OPINION: It’s hard to imagine Robert Menzies being effusive about his father on television – he distrusted public displays of emotion. Still, in the late 1940s, an advertising agency repackaged him as “Uncle Bob” to reduce the impression among voters that he was aloof.

And you would hardly think former US president Herbert Hoover was bursting with emotion when he appeared in 1928 in one of the first political ads for “the talkies”. But he resorted to publicising his fishing trips after advice from a leading advertising man.

These examples demonstrate the perpetual need for politicians in representative democracy to personalise politics and connect with “ordinary” people. The methods and styles change with technology and decades, but the need for it remains the same.

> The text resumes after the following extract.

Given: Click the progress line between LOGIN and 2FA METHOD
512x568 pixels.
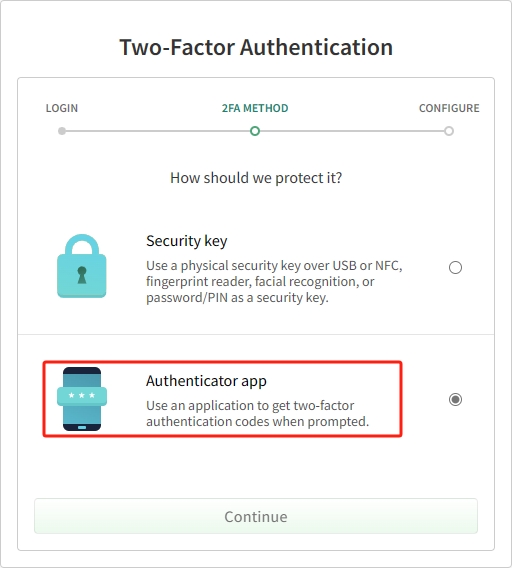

Successful politicians have credibility, which is the most important resource in rhetoric (the study of persuasion). If an audience doesn’t trust the speaker then even the most rational argument will fall on deaf ears. Julia Gillard and Tony Abbott both faced exactly this problem.

Keep all that in mind as we explore Malcolm Turnbull’s loving tribute to his father running on social media as a Liberal Party campaign ad. It tells only of Turnbull’s relationship with his father, and of Bruce’s great love and striving for the very best for his son. It is at once non-political and deeply political; an attempt to define this election as a crucial decision about the future.

The clip reworks old Liberal themes of family that go back to Menzies, and before him to Prime Minister Joseph Lyons (1931-1939), who had 12 children with his wife Enid. Although his family was often separated because of politics, Lyons caught onto their publicity potential with numerous photographs and snippets appearing in the press of the family going about the usual things that families do, such as Christmas celebrations.

While Turnbull tells the story of his father we see vignettes of him meeting people – particularly children – in shopping centres, trains, halls and schools. Rhetorically speaking, this focus demonstrates one of the three components of credibility, which is concern for the good of the community.

In this respect, the clip is a more appealing fraction of a much more self-centred film he made in 2009. It had no ordinary people in it because Malcolm was doing what he does best – talking about Malcolm. Even his wife Lucy is brought in to talk about Malcolm.

By contrast, the current video portrays his father’s loyalty, love and focus on family. It indirectly tells us Malcolm has those same values by ending on a photo of him with his wife, children, and their spouses and children.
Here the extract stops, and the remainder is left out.